🤖 AI Summary
This work addresses the lack of controllability and interpretability in chain-of-thought (CoT) reasoning of large language models. Methodologically, it introduces the first bottom-up CoT analysis and steering framework: leveraging unsupervised semantic embeddings and hierarchical clustering to automatically discover and characterize diverse reasoning patterns; generating interpretable, contrastive evaluation rubrics; and integrating human-in-the-loop assessment with format-sensitivity analysis for prior-free reasoning-path prediction and controllable guidance. Key contributions include: (1) the first empirical demonstration that training data formatting critically shapes CoT behavior; (2) overcoming limitations of predefined strategies, thereby substantially improving both interpretability and coverage of reasoning analysis; and (3) achieving improved accuracy in reasoning-strategy prediction across multiple tasks and enhancing model reasoning performance via format-aware prompting.
📝 Abstract
Long chain-of-thought (CoT) is an essential ingredient in effective usage of modern large language models, but our understanding of the reasoning strategies underlying these capabilities remains limited.

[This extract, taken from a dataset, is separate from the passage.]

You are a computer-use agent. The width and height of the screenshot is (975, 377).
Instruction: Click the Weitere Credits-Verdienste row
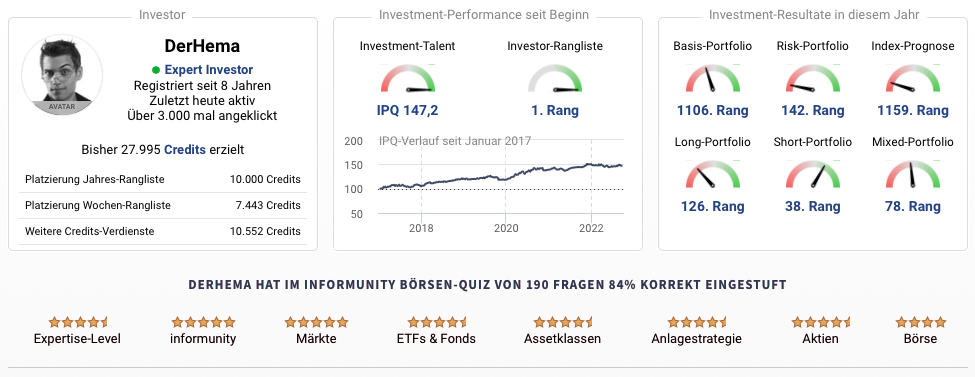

While some prior works have attempted to categorize CoTs using predefined strategy types, such approaches are constrained by human intuition and fail to capture the full diversity of model behaviors. In this work, we introduce the CoT Encyclopedia, a bottom-up framework for analyzing and steering model reasoning. Our method automatically extracts diverse reasoning criteria from model-generated CoTs, embeds them into a semantic space, clusters them into representative categories, and derives contrastive rubrics to interpret reasoning behavior. Human evaluations show that this framework produces more interpretable and comprehensive analyses than existing methods. Moreover, we demonstrate that this understanding enables performance gains: we can predict which strategy a model is likely to use and guide it toward more effective alternatives. Finally, we provide practical insights, such as that training data format (e.g., free-form vs. multiple-choice) has a far greater impact on reasoning behavior than data domain, underscoring the importance of format-aware model design.